# Work instructions
All lines containing the string "agent" must be copied from the entries.

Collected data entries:
_ _ _ _

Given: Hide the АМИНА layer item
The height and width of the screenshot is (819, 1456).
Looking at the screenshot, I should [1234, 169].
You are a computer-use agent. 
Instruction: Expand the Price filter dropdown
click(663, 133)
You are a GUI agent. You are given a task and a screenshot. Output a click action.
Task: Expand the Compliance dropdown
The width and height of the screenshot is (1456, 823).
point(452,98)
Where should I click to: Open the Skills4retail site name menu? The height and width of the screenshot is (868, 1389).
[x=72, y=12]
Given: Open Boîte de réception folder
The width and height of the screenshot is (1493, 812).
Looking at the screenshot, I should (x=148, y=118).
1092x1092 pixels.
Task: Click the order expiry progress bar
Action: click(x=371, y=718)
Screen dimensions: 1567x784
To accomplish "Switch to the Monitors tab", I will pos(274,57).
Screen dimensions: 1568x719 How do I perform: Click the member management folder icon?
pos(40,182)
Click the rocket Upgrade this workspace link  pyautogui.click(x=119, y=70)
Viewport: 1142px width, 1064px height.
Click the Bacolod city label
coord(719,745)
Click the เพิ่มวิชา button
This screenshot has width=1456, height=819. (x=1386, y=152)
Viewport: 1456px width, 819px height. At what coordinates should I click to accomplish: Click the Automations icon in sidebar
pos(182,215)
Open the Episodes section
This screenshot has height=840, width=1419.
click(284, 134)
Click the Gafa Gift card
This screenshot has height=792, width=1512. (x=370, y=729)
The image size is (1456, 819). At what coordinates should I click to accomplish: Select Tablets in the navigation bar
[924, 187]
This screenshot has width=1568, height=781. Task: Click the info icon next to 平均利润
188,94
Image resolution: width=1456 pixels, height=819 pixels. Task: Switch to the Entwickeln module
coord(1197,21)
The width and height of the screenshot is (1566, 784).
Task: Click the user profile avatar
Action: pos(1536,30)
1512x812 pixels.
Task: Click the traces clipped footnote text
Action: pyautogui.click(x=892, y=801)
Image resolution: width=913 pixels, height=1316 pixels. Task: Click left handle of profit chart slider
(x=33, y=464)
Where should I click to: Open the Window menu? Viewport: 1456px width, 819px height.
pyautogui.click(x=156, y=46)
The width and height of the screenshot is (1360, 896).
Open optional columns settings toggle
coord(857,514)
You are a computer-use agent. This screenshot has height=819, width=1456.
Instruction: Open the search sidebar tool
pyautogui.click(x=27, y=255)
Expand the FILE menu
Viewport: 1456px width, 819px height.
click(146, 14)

_ _ _ _

# Task answer
You are a computer-use agent. 
You are a GUI agent. You are given a task and a screenshot. Output a click action.
You are a computer-use agent. This screenshot has height=819, width=1456.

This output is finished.